◆ **WHAT YOU HAVE TO DO**: Reproduce all of the data word for word.

[Recorded data]
= = = = =
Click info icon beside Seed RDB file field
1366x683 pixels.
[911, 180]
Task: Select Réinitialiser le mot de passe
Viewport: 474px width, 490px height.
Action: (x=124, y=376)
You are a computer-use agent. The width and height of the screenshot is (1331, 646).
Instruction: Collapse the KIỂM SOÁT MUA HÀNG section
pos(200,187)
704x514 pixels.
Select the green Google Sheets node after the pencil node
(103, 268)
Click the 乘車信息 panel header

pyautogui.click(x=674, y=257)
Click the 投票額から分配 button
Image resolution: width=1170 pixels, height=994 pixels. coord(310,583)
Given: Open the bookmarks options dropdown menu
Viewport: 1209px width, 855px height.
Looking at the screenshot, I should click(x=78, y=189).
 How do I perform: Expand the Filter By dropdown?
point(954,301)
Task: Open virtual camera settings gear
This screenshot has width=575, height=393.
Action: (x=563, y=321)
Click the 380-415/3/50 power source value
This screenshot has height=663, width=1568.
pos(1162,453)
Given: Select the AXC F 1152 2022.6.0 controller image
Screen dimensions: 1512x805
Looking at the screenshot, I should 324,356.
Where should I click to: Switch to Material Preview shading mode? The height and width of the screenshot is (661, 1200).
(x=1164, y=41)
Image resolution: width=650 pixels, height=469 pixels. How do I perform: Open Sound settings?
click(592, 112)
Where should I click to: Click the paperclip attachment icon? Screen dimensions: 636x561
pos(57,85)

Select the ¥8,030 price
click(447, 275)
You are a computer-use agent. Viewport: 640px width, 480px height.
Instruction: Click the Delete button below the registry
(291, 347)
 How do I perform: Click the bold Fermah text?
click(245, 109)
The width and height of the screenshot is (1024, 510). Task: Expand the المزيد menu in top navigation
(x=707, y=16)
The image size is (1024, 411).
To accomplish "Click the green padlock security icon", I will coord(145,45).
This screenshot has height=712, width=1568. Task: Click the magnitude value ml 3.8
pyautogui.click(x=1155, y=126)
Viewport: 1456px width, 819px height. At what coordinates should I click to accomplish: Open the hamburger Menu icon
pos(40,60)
= = = = =
◆ **RESULT FOR THIS TASK**:
Click info icon beside Seed RDB file field
1366x683 pixels.
[911, 180]
Task: Select Réinitialiser le mot de passe
Viewport: 474px width, 490px height.
Action: (x=124, y=376)
You are a computer-use agent. The width and height of the screenshot is (1331, 646).
Instruction: Collapse the KIỂM SOÁT MUA HÀNG section
pos(200,187)
704x514 pixels.
Select the green Google Sheets node after the pencil node
(103, 268)
Click the 乘車信息 panel header

pyautogui.click(x=674, y=257)
Click the 投票額から分配 button
Image resolution: width=1170 pixels, height=994 pixels. coord(310,583)
Given: Open the bookmarks options dropdown menu
Viewport: 1209px width, 855px height.
Looking at the screenshot, I should click(x=78, y=189).
 How do I perform: Expand the Filter By dropdown?
point(954,301)
Task: Open virtual camera settings gear
This screenshot has width=575, height=393.
Action: (x=563, y=321)
Click the 380-415/3/50 power source value
This screenshot has height=663, width=1568.
pos(1162,453)
Given: Select the AXC F 1152 2022.6.0 controller image
Screen dimensions: 1512x805
Looking at the screenshot, I should 324,356.
Where should I click to: Switch to Material Preview shading mode? The height and width of the screenshot is (661, 1200).
(x=1164, y=41)
Image resolution: width=650 pixels, height=469 pixels. How do I perform: Open Sound settings?
click(592, 112)
Where should I click to: Click the paperclip attachment icon? Screen dimensions: 636x561
pos(57,85)

Select the ¥8,030 price
click(447, 275)
You are a computer-use agent. Viewport: 640px width, 480px height.
Instruction: Click the Delete button below the registry
(291, 347)
 How do I perform: Click the bold Fermah text?
click(245, 109)
The width and height of the screenshot is (1024, 510). Task: Expand the المزيد menu in top navigation
(x=707, y=16)
The image size is (1024, 411).
To accomplish "Click the green padlock security icon", I will coord(145,45).
This screenshot has height=712, width=1568. Task: Click the magnitude value ml 3.8
pyautogui.click(x=1155, y=126)
Viewport: 1456px width, 819px height. At what coordinates should I click to accomplish: Open the hamburger Menu icon
pos(40,60)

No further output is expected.